▶ Saved entries:
··········
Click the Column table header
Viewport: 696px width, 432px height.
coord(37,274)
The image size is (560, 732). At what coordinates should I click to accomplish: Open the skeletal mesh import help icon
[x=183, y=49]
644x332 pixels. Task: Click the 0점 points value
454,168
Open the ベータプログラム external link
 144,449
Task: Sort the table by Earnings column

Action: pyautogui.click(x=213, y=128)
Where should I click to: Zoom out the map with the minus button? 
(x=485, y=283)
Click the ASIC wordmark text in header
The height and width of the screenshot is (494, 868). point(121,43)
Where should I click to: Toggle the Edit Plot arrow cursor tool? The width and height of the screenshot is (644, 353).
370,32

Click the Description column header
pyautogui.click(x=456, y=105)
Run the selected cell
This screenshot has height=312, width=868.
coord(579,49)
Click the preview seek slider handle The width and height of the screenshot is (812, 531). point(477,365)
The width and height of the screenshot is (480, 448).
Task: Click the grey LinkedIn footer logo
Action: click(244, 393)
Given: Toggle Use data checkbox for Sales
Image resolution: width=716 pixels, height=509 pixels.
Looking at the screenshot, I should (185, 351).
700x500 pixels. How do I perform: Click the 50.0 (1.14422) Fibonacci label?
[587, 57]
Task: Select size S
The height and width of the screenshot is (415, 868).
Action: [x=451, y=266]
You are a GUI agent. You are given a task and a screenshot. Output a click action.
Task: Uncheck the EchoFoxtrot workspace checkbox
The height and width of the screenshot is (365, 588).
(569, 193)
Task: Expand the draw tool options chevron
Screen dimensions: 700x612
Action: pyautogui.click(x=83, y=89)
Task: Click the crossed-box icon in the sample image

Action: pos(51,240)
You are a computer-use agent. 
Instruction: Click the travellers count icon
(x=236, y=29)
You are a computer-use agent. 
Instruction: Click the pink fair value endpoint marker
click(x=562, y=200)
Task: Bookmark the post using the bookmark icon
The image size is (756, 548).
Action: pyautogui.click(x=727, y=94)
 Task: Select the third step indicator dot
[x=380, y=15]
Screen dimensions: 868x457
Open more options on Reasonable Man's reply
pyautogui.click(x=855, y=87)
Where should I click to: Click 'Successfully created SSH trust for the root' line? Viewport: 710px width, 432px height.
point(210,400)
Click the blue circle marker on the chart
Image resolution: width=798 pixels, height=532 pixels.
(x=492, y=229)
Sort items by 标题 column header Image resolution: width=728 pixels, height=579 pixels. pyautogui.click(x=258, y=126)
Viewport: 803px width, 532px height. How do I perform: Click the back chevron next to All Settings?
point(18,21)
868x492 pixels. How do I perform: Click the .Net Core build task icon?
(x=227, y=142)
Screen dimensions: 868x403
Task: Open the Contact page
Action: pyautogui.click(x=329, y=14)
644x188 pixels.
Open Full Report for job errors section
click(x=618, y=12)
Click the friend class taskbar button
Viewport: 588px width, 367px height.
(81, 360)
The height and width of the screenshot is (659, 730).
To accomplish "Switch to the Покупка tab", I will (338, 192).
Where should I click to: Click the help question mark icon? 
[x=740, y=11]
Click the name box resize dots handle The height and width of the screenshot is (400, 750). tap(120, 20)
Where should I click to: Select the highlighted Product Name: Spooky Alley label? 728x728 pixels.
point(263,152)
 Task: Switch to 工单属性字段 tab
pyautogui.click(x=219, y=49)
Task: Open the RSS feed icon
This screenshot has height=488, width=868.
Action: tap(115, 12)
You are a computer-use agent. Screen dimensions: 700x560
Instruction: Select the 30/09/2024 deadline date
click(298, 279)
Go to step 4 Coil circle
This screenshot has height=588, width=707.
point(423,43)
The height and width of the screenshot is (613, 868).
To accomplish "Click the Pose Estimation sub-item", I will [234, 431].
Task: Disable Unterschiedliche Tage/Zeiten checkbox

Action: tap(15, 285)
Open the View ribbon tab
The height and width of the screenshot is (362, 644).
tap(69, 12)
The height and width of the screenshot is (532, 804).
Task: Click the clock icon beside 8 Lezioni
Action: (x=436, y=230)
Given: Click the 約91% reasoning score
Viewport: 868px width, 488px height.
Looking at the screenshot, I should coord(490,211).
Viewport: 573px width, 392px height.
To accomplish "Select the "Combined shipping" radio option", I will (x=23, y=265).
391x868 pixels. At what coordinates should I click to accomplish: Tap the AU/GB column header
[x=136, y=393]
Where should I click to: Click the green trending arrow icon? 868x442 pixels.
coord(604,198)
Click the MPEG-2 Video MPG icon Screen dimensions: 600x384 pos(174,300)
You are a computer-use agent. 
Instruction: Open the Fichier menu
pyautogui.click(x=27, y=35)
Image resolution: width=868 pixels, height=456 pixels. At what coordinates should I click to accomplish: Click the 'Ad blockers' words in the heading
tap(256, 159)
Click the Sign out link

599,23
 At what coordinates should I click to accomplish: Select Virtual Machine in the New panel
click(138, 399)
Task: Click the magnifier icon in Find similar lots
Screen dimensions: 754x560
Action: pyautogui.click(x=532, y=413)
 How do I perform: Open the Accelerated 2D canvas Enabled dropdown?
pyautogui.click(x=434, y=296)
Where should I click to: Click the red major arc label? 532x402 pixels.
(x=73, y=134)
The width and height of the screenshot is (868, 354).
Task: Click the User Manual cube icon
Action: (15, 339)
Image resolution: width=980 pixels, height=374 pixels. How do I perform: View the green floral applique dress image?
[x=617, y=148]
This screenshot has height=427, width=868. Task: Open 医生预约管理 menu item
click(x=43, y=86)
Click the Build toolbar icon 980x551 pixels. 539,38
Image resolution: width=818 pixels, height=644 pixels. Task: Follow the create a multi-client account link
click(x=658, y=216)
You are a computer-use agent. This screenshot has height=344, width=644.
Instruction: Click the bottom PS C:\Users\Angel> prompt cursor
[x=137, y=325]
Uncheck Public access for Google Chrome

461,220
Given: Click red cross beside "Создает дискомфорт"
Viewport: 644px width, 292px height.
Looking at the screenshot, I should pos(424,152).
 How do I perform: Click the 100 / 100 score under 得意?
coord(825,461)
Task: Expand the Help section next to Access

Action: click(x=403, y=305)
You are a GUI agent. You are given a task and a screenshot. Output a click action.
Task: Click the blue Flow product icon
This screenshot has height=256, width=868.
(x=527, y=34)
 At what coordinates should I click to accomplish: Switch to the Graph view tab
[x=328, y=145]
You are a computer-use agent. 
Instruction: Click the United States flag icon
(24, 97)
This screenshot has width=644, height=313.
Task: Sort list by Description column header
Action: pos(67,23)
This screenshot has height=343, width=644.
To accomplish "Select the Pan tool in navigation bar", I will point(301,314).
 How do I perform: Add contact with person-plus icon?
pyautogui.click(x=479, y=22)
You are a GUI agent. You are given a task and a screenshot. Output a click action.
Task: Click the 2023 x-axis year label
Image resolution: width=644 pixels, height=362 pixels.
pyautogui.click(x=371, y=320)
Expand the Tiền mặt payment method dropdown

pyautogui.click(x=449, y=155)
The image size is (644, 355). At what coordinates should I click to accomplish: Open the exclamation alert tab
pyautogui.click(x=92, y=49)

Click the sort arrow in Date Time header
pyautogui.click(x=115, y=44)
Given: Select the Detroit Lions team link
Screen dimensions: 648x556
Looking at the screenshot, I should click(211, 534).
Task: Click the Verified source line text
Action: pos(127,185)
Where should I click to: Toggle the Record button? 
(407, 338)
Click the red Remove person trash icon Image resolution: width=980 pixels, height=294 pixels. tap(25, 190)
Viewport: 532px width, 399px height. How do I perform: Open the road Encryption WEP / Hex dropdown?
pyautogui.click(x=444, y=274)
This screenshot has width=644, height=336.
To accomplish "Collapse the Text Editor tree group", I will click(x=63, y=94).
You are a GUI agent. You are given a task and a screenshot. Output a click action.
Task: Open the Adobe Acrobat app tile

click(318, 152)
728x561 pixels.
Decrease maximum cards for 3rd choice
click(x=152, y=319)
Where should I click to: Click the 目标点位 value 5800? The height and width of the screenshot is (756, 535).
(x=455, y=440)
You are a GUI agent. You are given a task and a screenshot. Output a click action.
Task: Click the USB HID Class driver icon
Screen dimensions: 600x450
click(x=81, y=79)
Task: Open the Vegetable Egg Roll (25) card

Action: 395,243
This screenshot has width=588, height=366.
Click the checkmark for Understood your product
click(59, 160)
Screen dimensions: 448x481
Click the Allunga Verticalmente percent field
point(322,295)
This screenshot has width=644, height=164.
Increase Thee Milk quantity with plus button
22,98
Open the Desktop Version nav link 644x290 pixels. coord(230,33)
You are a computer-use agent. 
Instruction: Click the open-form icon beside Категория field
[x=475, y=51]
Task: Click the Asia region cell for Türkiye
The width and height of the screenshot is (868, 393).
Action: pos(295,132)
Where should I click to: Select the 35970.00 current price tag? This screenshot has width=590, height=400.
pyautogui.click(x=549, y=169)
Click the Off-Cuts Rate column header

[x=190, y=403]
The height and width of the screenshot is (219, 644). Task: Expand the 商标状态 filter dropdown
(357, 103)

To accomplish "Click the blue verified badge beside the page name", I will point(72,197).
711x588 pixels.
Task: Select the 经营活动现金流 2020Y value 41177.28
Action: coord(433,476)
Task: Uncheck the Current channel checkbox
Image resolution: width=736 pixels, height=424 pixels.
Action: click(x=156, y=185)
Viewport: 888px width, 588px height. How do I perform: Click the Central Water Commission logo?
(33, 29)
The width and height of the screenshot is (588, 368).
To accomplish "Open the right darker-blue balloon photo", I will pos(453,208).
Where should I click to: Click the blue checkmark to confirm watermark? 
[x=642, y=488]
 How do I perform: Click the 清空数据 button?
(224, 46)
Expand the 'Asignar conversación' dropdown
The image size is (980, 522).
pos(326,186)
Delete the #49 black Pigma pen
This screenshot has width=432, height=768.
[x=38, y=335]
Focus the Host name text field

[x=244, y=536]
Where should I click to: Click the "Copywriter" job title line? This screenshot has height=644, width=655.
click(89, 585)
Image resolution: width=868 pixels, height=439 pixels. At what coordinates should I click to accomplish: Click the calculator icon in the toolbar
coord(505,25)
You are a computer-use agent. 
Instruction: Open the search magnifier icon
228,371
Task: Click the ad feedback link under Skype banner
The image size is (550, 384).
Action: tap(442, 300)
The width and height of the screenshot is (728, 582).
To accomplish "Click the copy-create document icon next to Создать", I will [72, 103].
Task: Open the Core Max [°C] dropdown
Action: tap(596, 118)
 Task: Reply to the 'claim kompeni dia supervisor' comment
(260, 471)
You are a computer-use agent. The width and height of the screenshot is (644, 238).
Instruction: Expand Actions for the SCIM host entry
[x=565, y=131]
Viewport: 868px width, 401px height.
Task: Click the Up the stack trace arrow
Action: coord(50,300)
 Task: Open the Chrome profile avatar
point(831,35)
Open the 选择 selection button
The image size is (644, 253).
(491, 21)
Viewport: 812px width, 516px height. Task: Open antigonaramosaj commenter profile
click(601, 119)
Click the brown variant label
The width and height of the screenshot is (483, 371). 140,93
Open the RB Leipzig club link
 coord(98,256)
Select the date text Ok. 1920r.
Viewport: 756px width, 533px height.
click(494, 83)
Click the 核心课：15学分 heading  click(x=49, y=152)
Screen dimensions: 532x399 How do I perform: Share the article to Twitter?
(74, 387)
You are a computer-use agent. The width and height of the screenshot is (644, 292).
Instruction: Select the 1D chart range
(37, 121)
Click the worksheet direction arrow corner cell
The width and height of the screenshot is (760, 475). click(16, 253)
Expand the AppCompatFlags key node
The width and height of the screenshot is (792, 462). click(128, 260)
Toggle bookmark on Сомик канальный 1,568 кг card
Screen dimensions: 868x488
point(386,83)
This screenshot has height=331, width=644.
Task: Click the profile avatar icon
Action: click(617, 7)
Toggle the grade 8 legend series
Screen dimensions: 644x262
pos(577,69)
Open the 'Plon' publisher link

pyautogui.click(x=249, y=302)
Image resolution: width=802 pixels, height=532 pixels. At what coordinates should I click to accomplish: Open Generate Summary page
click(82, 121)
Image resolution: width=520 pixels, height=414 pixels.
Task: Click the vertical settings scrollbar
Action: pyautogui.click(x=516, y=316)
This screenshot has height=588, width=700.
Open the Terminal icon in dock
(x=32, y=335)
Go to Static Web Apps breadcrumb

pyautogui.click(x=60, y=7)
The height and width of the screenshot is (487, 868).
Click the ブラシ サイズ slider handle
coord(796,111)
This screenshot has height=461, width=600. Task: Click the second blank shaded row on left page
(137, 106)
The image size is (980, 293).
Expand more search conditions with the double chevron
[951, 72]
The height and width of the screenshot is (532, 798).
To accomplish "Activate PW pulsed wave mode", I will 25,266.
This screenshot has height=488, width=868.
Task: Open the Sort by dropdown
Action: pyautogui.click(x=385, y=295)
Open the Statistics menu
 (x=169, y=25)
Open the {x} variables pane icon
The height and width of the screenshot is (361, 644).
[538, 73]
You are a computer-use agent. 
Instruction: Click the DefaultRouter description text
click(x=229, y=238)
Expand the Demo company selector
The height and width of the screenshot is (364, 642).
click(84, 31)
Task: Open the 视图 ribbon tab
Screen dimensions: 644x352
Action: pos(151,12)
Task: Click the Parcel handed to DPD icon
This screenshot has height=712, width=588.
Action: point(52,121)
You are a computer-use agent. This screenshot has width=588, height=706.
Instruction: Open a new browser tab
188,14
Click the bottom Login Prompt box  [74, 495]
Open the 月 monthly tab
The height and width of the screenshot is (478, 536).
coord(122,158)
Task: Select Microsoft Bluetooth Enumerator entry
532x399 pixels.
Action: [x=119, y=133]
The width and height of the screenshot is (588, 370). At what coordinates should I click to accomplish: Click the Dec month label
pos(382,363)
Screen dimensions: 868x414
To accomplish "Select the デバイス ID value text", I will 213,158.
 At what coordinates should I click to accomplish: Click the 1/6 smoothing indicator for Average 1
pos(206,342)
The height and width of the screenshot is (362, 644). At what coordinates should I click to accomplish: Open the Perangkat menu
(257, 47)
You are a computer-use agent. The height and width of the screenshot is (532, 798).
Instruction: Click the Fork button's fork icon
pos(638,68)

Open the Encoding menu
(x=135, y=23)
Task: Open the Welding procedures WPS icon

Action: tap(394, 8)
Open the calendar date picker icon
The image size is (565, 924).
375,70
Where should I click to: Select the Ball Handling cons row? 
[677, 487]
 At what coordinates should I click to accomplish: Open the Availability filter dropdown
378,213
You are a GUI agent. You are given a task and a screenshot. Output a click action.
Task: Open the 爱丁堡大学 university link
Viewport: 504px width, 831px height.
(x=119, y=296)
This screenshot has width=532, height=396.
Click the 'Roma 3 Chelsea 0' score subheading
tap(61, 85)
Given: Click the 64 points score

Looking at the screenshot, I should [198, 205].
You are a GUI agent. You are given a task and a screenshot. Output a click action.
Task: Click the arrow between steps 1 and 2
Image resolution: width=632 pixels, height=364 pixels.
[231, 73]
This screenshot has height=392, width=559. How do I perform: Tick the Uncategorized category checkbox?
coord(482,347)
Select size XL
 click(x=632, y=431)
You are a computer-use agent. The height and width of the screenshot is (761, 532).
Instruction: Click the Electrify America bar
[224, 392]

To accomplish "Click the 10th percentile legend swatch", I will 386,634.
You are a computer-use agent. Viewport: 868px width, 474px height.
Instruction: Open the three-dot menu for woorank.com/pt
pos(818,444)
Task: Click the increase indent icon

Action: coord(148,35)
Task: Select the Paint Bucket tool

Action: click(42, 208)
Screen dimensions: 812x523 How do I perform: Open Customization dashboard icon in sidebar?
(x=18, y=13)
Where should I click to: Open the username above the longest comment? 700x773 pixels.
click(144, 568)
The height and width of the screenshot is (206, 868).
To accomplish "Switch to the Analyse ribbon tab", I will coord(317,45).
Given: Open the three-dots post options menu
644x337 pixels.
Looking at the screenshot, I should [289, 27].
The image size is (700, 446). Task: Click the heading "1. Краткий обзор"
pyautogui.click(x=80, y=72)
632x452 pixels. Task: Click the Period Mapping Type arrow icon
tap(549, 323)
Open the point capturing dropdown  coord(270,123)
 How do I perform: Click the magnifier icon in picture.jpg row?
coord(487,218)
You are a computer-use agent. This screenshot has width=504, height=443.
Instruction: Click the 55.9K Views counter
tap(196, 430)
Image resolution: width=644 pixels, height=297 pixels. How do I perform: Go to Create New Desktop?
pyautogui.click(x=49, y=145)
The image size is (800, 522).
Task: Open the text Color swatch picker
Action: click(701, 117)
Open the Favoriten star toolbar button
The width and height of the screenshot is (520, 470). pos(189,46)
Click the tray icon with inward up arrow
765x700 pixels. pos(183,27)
··········
Give again, exactly as written, the lines running from the first line of the data above through the line that contains "Given: Toggle Use data checkbox for Sales".

▶ Answer space:
Click the Column table header
Viewport: 696px width, 432px height.
coord(37,274)
The image size is (560, 732). At what coordinates should I click to accomplish: Open the skeletal mesh import help icon
[x=183, y=49]
644x332 pixels. Task: Click the 0점 points value
454,168
Open the ベータプログラム external link
 144,449
Task: Sort the table by Earnings column

Action: pyautogui.click(x=213, y=128)
Where should I click to: Zoom out the map with the minus button? 
(x=485, y=283)
Click the ASIC wordmark text in header
The height and width of the screenshot is (494, 868). point(121,43)
Where should I click to: Toggle the Edit Plot arrow cursor tool? The width and height of the screenshot is (644, 353).
370,32

Click the Description column header
pyautogui.click(x=456, y=105)
Run the selected cell
This screenshot has height=312, width=868.
coord(579,49)
Click the preview seek slider handle The width and height of the screenshot is (812, 531). point(477,365)
The width and height of the screenshot is (480, 448).
Task: Click the grey LinkedIn footer logo
Action: click(244, 393)
Given: Toggle Use data checkbox for Sales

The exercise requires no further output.